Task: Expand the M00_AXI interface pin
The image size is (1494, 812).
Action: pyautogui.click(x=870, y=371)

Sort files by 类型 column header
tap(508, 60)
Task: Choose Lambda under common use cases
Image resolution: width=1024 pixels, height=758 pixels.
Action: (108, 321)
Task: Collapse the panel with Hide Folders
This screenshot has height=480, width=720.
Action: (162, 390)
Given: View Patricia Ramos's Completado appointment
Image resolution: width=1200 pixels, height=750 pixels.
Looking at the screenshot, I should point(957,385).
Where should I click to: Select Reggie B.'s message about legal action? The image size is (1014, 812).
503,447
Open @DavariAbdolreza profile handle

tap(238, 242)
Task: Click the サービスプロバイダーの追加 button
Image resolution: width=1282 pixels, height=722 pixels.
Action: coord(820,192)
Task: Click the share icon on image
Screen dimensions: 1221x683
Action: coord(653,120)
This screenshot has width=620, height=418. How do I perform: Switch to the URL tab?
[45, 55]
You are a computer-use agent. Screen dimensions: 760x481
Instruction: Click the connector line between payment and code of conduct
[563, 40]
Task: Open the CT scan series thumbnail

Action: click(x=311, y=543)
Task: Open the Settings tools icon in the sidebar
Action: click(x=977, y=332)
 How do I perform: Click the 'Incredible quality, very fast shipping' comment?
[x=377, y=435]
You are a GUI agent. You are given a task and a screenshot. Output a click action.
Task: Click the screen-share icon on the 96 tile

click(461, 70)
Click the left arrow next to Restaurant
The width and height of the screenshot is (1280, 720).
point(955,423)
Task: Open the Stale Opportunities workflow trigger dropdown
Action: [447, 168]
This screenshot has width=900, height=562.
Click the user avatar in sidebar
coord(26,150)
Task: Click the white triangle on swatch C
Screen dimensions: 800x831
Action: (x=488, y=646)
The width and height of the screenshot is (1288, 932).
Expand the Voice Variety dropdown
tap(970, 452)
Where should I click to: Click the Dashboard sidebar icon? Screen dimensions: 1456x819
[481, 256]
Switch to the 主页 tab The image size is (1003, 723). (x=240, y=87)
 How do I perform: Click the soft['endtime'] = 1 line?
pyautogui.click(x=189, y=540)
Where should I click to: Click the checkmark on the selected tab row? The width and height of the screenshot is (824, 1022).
++++++++++
§ Task description: Could you reproduce every row above word for word, without changing anything?

§ Response to the exercise:
Task: Expand the M00_AXI interface pin
The image size is (1494, 812).
Action: pyautogui.click(x=870, y=371)

Sort files by 类型 column header
tap(508, 60)
Task: Choose Lambda under common use cases
Image resolution: width=1024 pixels, height=758 pixels.
Action: (108, 321)
Task: Collapse the panel with Hide Folders
This screenshot has height=480, width=720.
Action: (162, 390)
Given: View Patricia Ramos's Completado appointment
Image resolution: width=1200 pixels, height=750 pixels.
Looking at the screenshot, I should point(957,385).
Where should I click to: Select Reggie B.'s message about legal action? The image size is (1014, 812).
503,447
Open @DavariAbdolreza profile handle

tap(238, 242)
Task: Click the サービスプロバイダーの追加 button
Image resolution: width=1282 pixels, height=722 pixels.
Action: coord(820,192)
Task: Click the share icon on image
Screen dimensions: 1221x683
Action: coord(653,120)
This screenshot has width=620, height=418. How do I perform: Switch to the URL tab?
[45, 55]
You are a computer-use agent. Screen dimensions: 760x481
Instruction: Click the connector line between payment and code of conduct
[563, 40]
Task: Open the CT scan series thumbnail

Action: click(x=311, y=543)
Task: Open the Settings tools icon in the sidebar
Action: click(x=977, y=332)
 How do I perform: Click the 'Incredible quality, very fast shipping' comment?
[x=377, y=435]
You are a GUI agent. You are given a task and a screenshot. Output a click action.
Task: Click the screen-share icon on the 96 tile

click(461, 70)
Click the left arrow next to Restaurant
The width and height of the screenshot is (1280, 720).
point(955,423)
Task: Open the Stale Opportunities workflow trigger dropdown
Action: [447, 168]
This screenshot has width=900, height=562.
Click the user avatar in sidebar
coord(26,150)
Task: Click the white triangle on swatch C
Screen dimensions: 800x831
Action: (x=488, y=646)
The width and height of the screenshot is (1288, 932).
Expand the Voice Variety dropdown
tap(970, 452)
Where should I click to: Click the Dashboard sidebar icon? Screen dimensions: 1456x819
[481, 256]
Switch to the 主页 tab The image size is (1003, 723). (x=240, y=87)
 How do I perform: Click the soft['endtime'] = 1 line?
pyautogui.click(x=189, y=540)
Where should I click to: Click the checkmark on the selected tab row? The width and height of the screenshot is (824, 1022).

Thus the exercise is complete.